For the relationship between fluticasone furoate AUC24 and 24-h urine cortisol excretion, age was shown to be a significant covariate on the estimates of both C 0 and AUC50. There was considerable variability in the observed data for 24-h urine cortisol excretion, and although age was shown to be a significant covariate based on SCM and objective function there was no obvious improvement in the goodness-of-fit plots or in the estimate of residual variability. This finding may in part be explained by the lower underlying 24-h urine cortisol excretion in adolescent subjects compared with adults reported in the literature [21]. In addition, age was not identified as a significant covariate for the serum cortisol model and therefore the relevance of age as a covariate on estimate of C 0 and AUC50 for the urine cortisol relationship is not clear and is considered to be a reflection of lower urine cortisol excretion in adolescents.

Although the analysis included data from a number of studies, the analytical methodology for fluticasone furoate analysis in plasma was very similar, sensitive, and selective, and included robust internal assay validation. This was also the case for the analytical methods used for both serum and urine cortisol where sensitive and selective HPLC–MS assays were used for all studies. Therefore, combining data from these studies for the pharmacokinetic/pharmacodynamic analysis is not considered to have any impact on the outcome.
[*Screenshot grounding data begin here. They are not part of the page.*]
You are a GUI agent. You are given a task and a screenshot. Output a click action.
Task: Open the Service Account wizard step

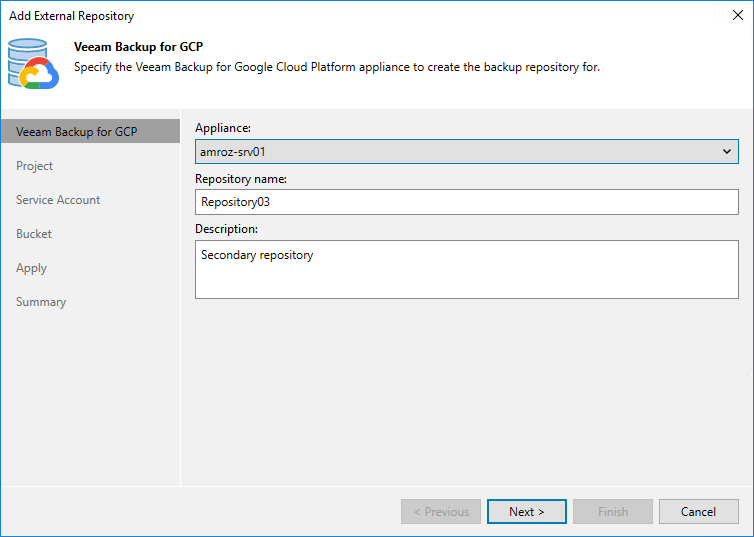[x=58, y=200]
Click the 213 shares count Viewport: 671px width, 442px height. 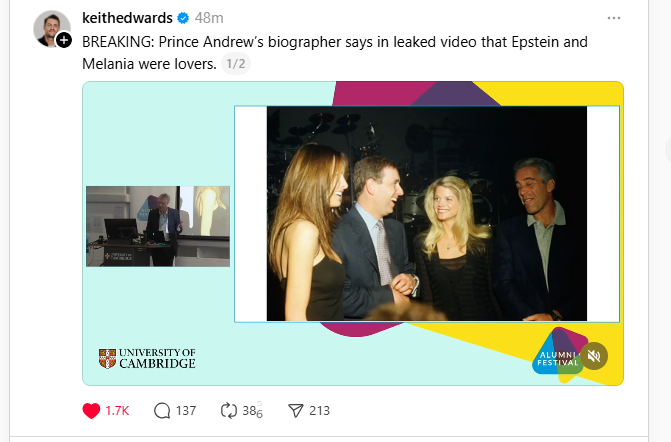pos(319,411)
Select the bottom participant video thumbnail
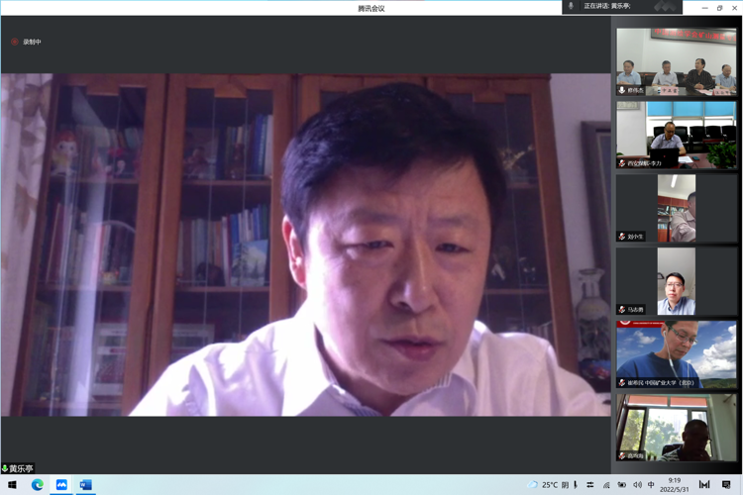 [676, 427]
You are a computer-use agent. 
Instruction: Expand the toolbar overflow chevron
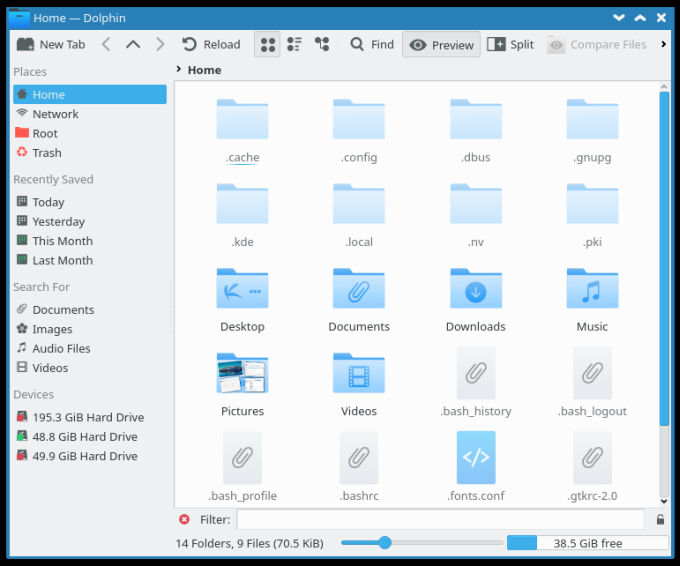click(661, 44)
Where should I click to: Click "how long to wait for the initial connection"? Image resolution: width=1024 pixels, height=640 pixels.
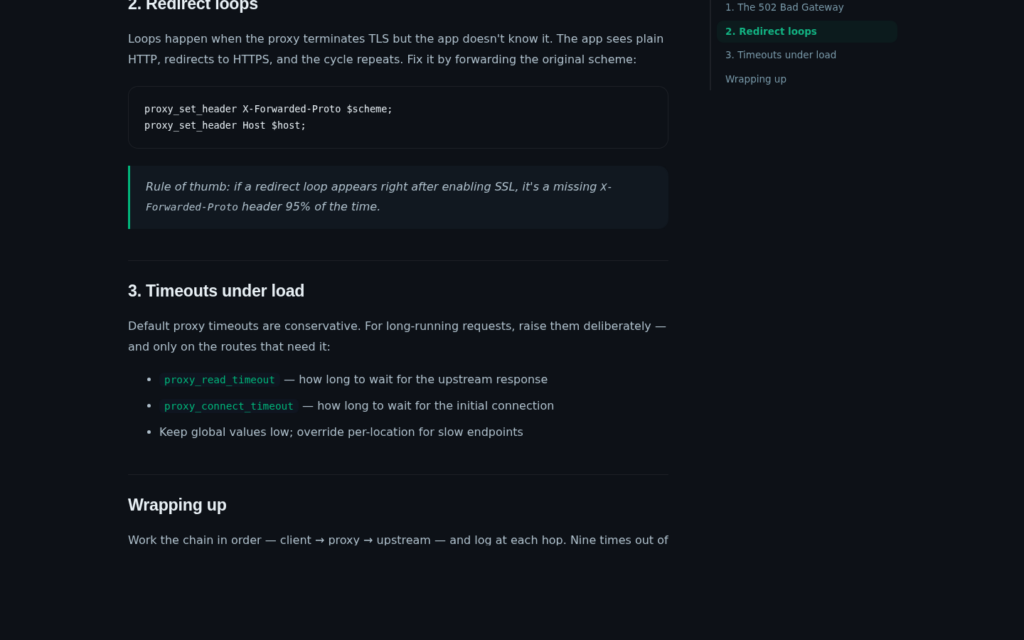pyautogui.click(x=435, y=406)
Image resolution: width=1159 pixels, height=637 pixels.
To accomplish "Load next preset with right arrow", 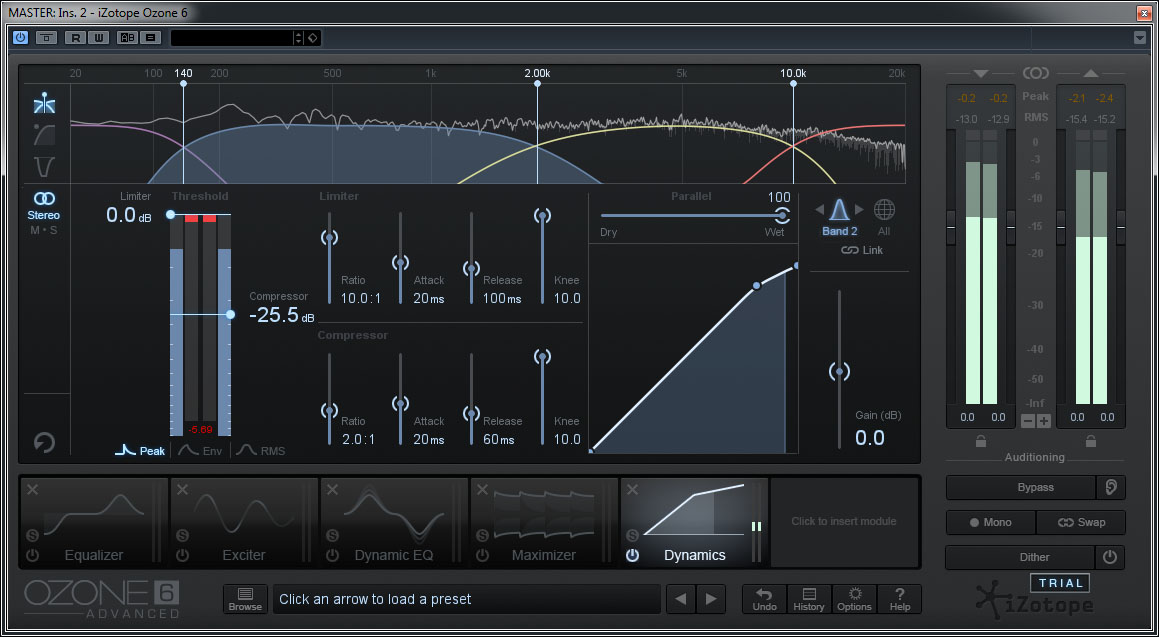I will point(711,599).
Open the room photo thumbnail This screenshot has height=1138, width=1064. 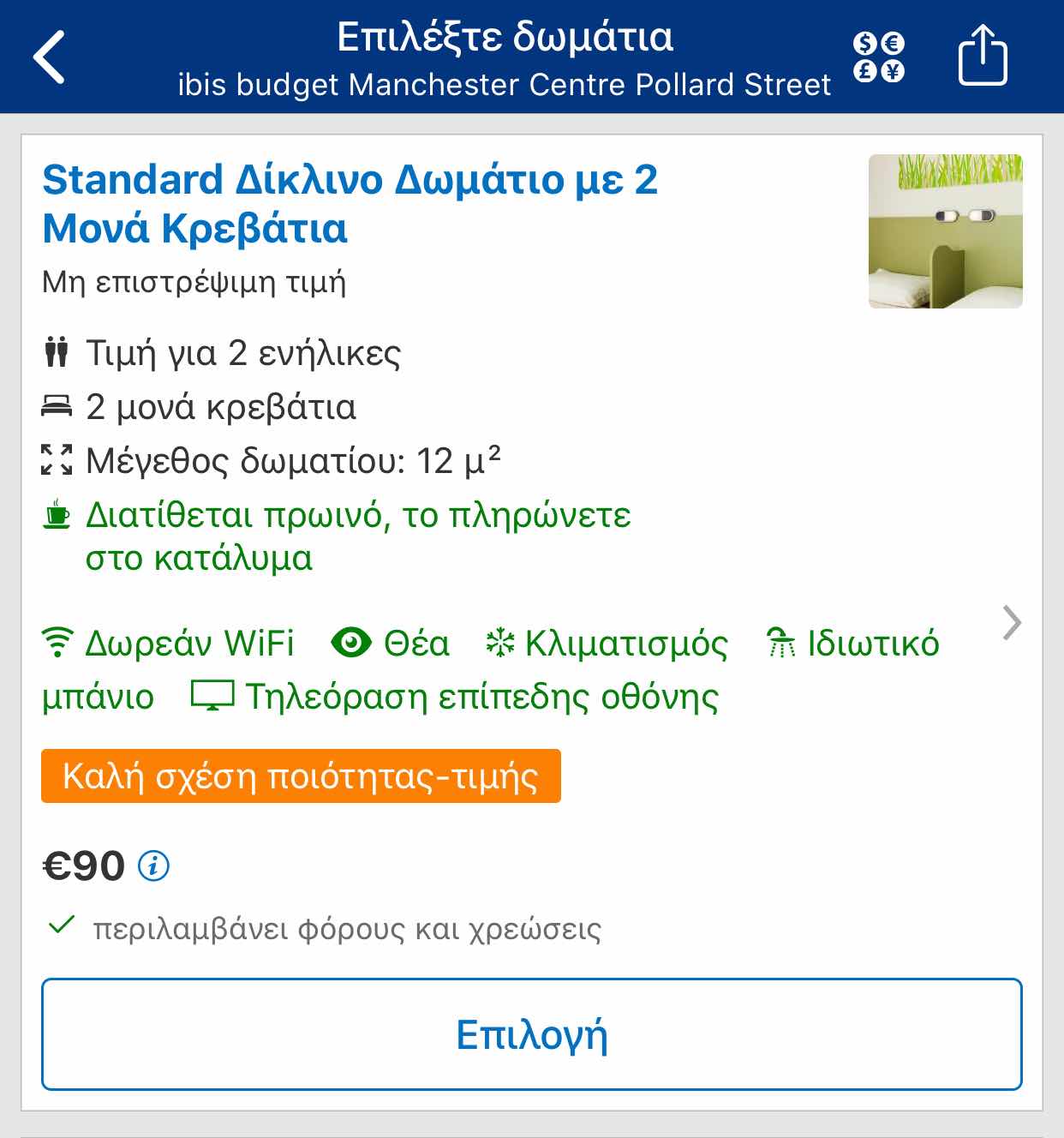(x=946, y=231)
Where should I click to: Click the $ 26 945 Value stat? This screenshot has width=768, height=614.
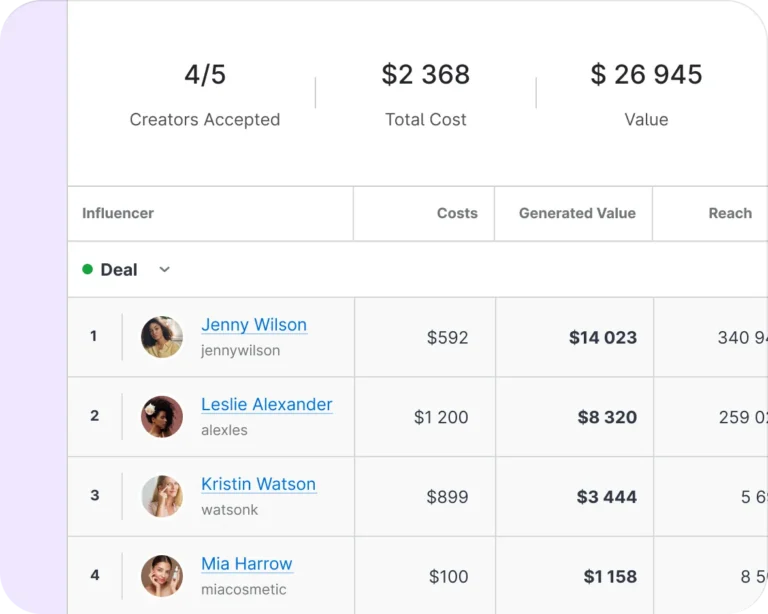click(x=646, y=95)
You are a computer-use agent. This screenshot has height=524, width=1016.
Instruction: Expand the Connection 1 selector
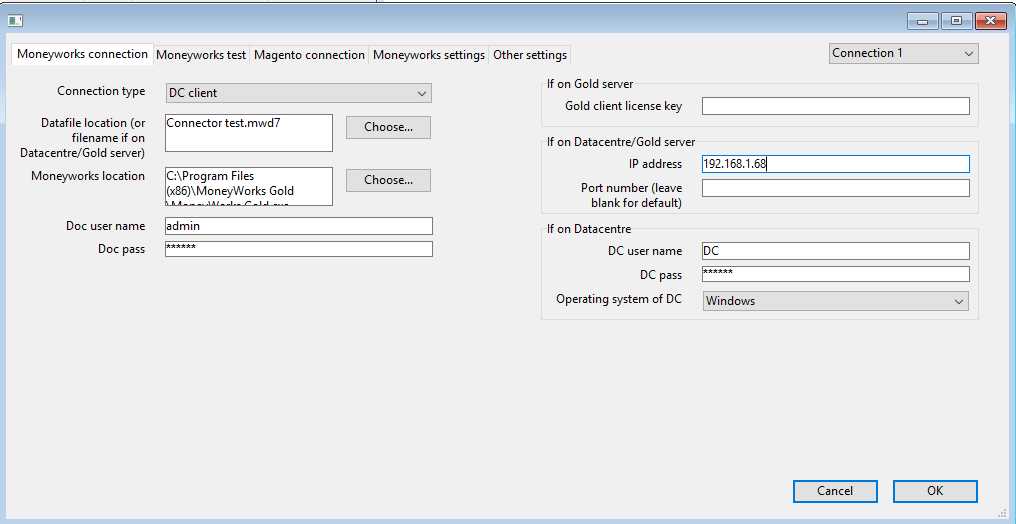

Similar relationships have been described for other ICS, notably an E max model has been described for fluticasone propionate [22], which estimated an AUC50 of approximately 2,000 pg·h/mL (after adjustment for the difference due the inadequate selectivity of the radioimmunoassay used to analyze samples for fluticasone propionate in that study compared with the more selective HPLC–MS assay [23]). This would indicate that fluticasone furoate is 1.25 times more potent on reduction in cortisol compared with fluticasone propionate. However, to put into context of relative therapeutic index, it should be noted that the daily clinical dose of fluticasone furoate (100 or 200 μg) is five times lower than that of fluticasone propionate (500 or 1,000 μg), and, therefore, the therapeutic index for fluticasone furoate with respect to cortisol reduction is no worse than that for fluticasone propionate.

5 Conclusion

A pharmacokinetic/pharmacodynamic model has been established over a wide range of systemic fluticasone furoate exposure representing the therapeutic and supratherapeutic range to both 24-h weighted WM24 and 24-h urine cortisol excretion. The values of AUC50 of 1,556 and 1,686 pg·h/mL are notably higher than average fluticasone furoate AUC24 values observed at clinical doses of fluticasone furoate (≤200 μg). Based on the models, a fluticasone furoate AUC24 of 1,000 pg·h/mL would be required to reduce 24-h serum cortisol or 24-h urine cortisol excretion by 20 and 17 %, respectively.